The final regulations align closely to NABH recommendations and herald greater deference to clinical decision-making in the nation’s (OTPs). Among the provisions, the regulations:

  • Make permanent the Covid-era take-home schedule;
  • Permit methadone for new patients via audio-visual telemedicine with the dispensing of medication at the OTP (not audio-only).
  • Permit audio-only telemedicine when the patient is in the presence of a practitioner who is registered to prescribe SII, including dispensing.
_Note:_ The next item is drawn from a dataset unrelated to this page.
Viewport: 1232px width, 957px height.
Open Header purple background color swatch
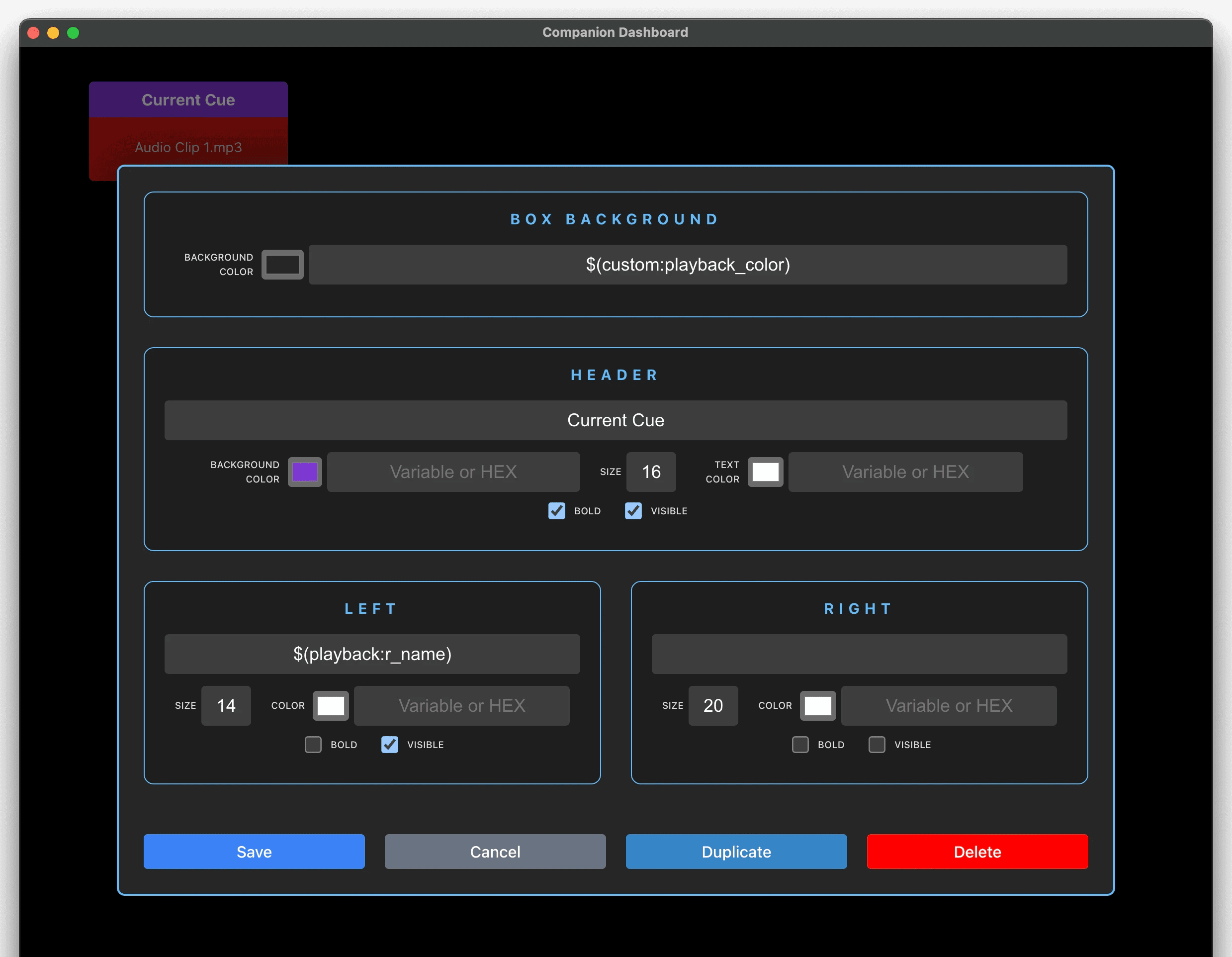[x=305, y=472]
  • Clarify (in response to NABH off-line discussion and official comments) that the prescription of methadone to community pharmacies is NOT permitted;
  • Change the requirement for a one-year history of OUD for eligibility so that now either the patient must a) meet diagnostic criteria for moderate-severe OUD, or b) be in OUD remission, or c) at high risk for overdose;
  • Remove the requirement for two treatment failures for people under 18 to be eligible for services;
  • Remove requirement for a one-year history of OUD for people recently released from a correctional facility, pregnant patients, or previously enrolled individuals;
  • Allow medication units to provide all OTP services;
  • Decouple medication and attendance at counseling services;
  • Permit interim treatment for 180 days, including at for-profit OTPs;
  • Permit mid-levels (“…those appropriate licensed by the state”) to prescribe without exemption;
  • Clarified accreditation standards to reduce potential for a burdensome increase in less-than 3-year accreditations;
  • Permit buprenorphine prescribing in an OTP via audio-only and audio-visual without an in-person evaluation; and
  • Update terminology to reflect contemporary, non-stigmatizing language.

The final rule additionally codifies the Consolidated Appropriations Act, 2023 elimination of the Drug Addiction and Treatment Act (DATA) Waiver by removing all relevant language.